Now of course in practice, this may not happen due to optimisation lower in the software stack or the code itself but the question is, was code ported from PS5 to Xbox Series X with such batching / CU utilisation issues? If so, that can seriously hurt performance.
Clock Speed and CUs – What can Xbox do to resolve this?
I am certain that Microsoft already catch some of the batching issues. However, it is very possible that those code paths are not fully performant.
Another option is that Microsoft leaves it to developers fully to resolve such batching / CU utilisation issues in which case the question is:
- Do the tools support the developer to easily but fully untangle such issues?
- Is it easy to resolve such issues in each case?
- Can Microsoft do more lower in the stack to optimise for this?
Such issues may well disappear as developers get the hang of developing for the Xbox Series X and code isn’t ported between the two platforms with such little time allowed for performance optimisation.
GDK – The Tools
Microsoft re-wrote the XDK (Xbox Development Kit) for the Xbox One and it took a few years to improve its tools and performance to a point where the Xbox One wasn’t in a major disadvantage to the PS4. Reading this article – or simply looking at the XDK change history – is quite enlightening I think.
Now Microsoft decided to unify PC and Xbox development under the same umbrella and called the SDK and related toolkit the GDK, the Game Development Kit.
However, to understand how performance is impacted on the Xbox platform, we need to look at the full software stack which is – in a simplified way – below:
- Firmware and microcode (we don’t strictly call this software but it is code that does get updated and impacts performance)
- Hypervisor (as both the game and the dashboard are virtualised)
- Operating System or OS (the dashboard which is constant and the game which loads its own instance of a cut-down OS) – we COULD argue that the game OS is part of the GDK.
- Graphics Drivers (this is bundled per game on console for stability but is system-wide for PC) – we COULD argue this is part of the GDK on console but not on PC
- Various APIs (GDK)
- Development tools (GDK)
Considering Microsoft did not have the chip taped out in its final form until sometime in 2020 and the full stack needed to be re-written for the new platform, we can very easily conclude that the stack is not yet fully mature and optimised.

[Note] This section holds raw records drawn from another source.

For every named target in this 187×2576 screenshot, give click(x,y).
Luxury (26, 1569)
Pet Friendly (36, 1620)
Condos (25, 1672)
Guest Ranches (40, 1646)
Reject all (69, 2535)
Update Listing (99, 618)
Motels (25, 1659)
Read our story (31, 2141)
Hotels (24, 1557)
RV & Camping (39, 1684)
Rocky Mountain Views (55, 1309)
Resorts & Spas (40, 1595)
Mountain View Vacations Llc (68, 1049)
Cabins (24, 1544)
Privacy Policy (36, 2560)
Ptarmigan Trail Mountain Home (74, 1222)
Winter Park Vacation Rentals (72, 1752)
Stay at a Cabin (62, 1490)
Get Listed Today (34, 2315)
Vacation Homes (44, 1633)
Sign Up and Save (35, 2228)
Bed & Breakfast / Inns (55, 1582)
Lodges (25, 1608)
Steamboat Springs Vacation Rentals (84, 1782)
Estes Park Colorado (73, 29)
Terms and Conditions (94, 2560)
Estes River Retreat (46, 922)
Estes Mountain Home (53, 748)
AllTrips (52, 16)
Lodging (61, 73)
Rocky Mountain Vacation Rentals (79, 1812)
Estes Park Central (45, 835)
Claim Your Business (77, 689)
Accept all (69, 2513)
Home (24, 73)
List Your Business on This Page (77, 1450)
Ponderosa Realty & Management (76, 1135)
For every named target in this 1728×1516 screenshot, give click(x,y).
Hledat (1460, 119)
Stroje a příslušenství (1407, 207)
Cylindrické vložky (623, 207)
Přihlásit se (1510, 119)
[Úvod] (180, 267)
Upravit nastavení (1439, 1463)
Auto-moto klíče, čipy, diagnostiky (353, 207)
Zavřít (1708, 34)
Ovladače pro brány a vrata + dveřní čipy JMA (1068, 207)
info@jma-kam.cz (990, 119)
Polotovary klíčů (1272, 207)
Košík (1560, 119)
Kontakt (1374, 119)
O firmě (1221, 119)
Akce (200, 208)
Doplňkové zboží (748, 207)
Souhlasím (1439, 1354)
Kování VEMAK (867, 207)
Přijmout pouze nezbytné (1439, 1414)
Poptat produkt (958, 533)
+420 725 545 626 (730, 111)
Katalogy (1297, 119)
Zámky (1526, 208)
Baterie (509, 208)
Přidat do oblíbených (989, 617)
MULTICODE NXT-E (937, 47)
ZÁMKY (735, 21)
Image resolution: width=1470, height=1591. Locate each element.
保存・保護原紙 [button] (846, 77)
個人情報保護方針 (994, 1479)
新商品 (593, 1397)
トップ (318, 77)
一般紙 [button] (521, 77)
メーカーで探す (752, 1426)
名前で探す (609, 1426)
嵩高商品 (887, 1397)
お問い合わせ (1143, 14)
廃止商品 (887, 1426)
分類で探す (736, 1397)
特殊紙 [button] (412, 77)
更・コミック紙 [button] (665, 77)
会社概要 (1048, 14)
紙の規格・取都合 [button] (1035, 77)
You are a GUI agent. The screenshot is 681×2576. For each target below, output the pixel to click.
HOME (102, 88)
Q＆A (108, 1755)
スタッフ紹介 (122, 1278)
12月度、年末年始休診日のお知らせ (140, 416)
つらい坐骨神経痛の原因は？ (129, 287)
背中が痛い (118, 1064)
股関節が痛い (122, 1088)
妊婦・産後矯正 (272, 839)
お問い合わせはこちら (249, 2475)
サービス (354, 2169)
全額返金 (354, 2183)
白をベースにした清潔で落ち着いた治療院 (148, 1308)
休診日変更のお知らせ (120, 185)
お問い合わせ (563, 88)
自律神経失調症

- Firstly the original Xbox One needed years to fully mature with less new complex technologies within the chips.
- AMD has just released their RDNA2 based drivers for their own cards. Graphics drivers usually improve greatly in both stability and performance during a generation of cards – for both Nvidia and AMD.
- Microsoft didn’t only need to adapt AMD’s graphics drivers to the Xbox Platform, they needed to re-write / adapt the whole software stack above. Ouch!
So what kind of issues can this throw up?
- Inefficiencies and errors in the code causing stalls, performance issues, crashes, etc. We saw this early on and while I think major issues have been fixed, performance optimisation of a new software stack takes time: not a few months, but years, as there are so many new technologies to integrate and optimise.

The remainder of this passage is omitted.